### INPUT RECORDS:
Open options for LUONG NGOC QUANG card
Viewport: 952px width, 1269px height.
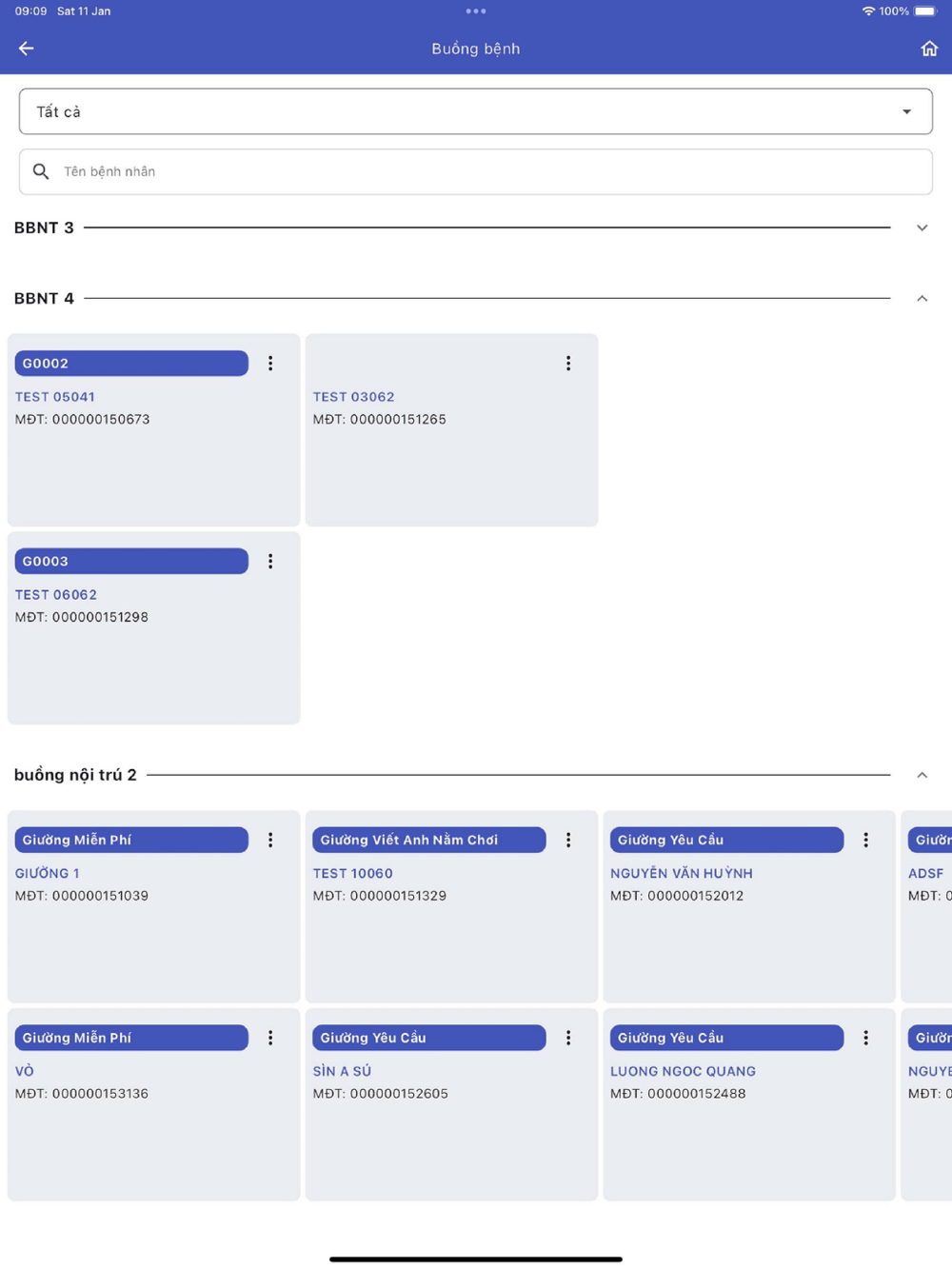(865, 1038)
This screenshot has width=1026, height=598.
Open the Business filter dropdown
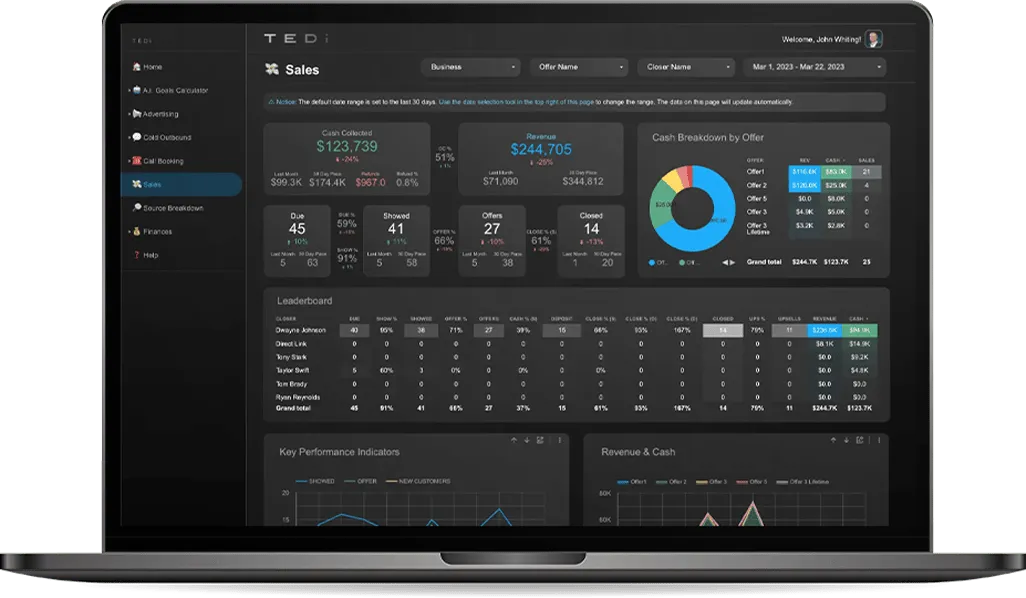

* * *

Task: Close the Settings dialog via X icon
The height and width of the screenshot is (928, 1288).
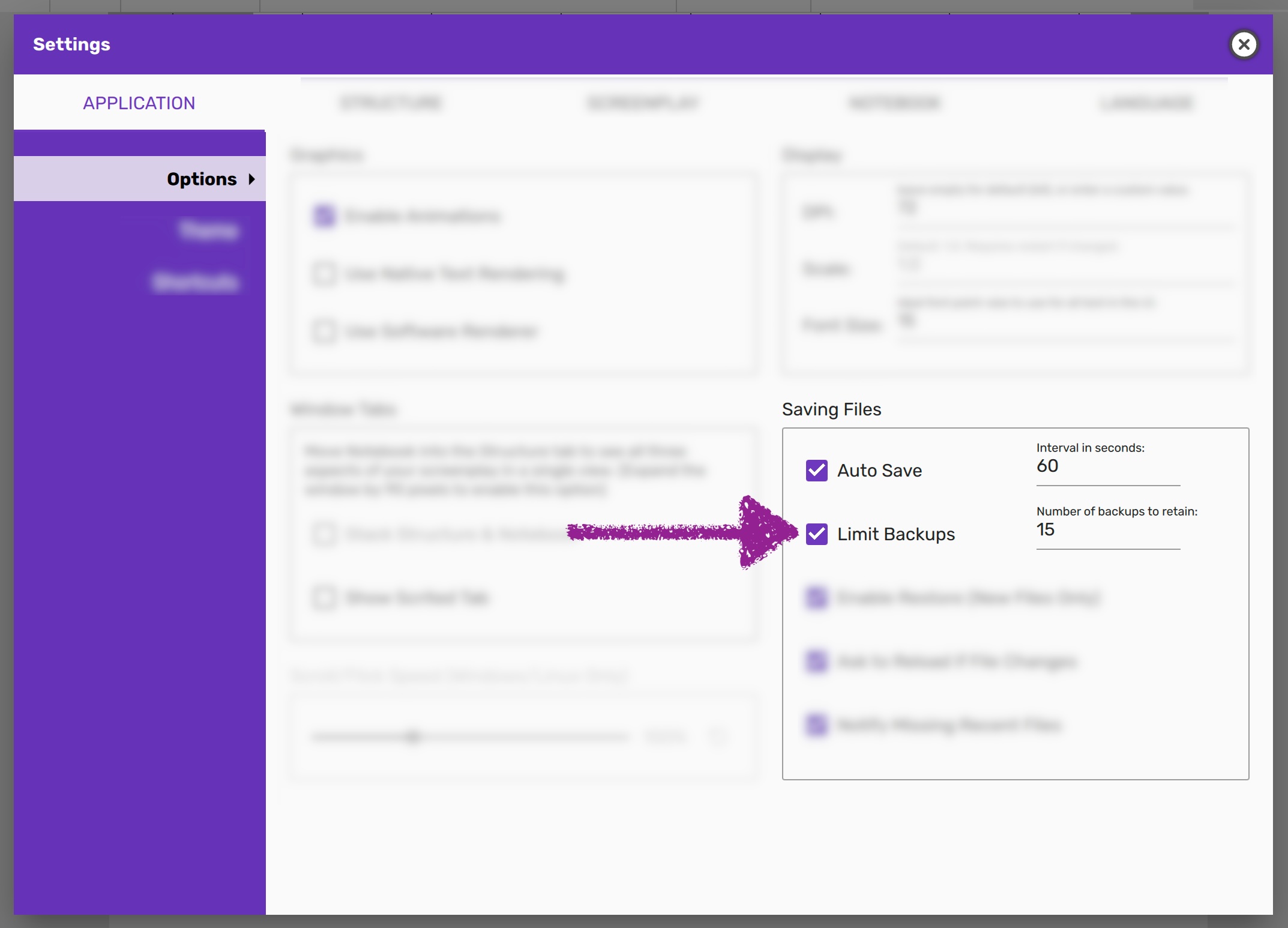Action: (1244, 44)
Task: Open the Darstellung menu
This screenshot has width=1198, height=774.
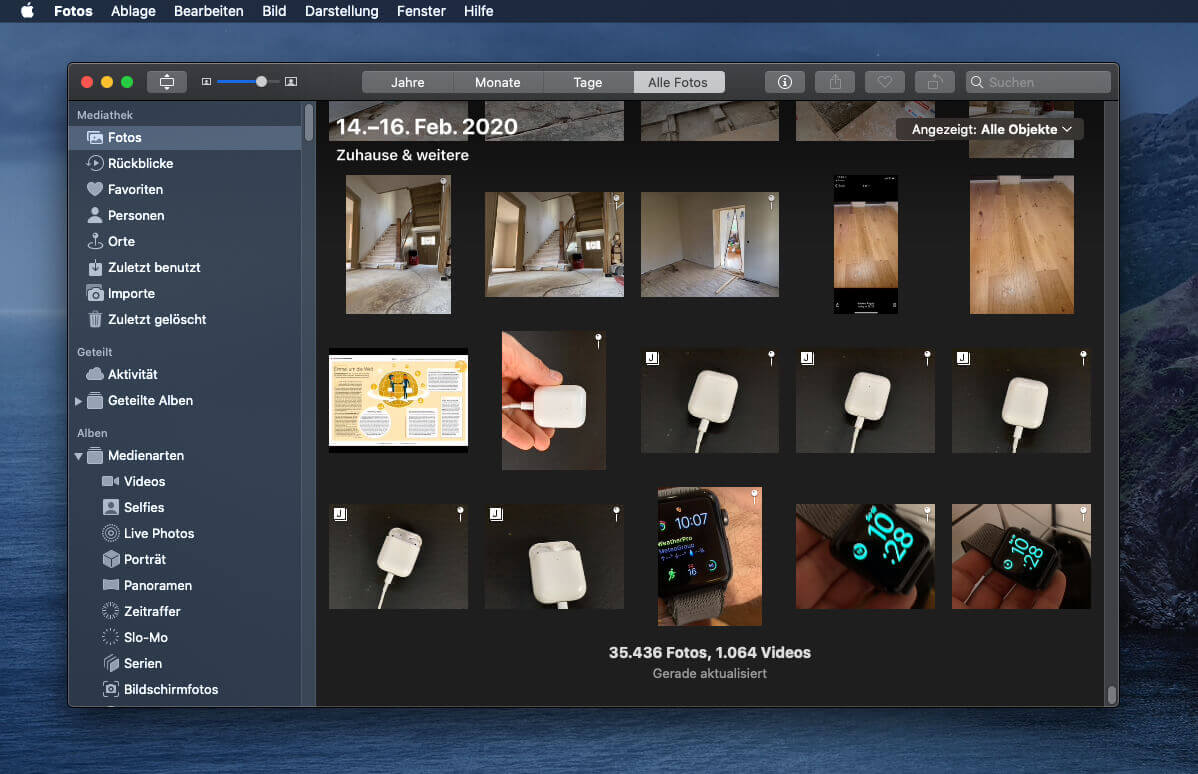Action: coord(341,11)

### WRITTEN TASK:
Arrange the material as a numbered list, starting at the line containing "Open options for LUONG NGOC QUANG card" and ending at the line containing "Open the Business filter dropdown", with blank lines left out. Leave the pictures out.

### COMPLETE ANSWER:
1. Open options for LUONG NGOC QUANG card
2. Viewport: 952px width, 1269px height.
3. (865, 1038)
4. This screenshot has width=1026, height=598.
5. Open the Business filter dropdown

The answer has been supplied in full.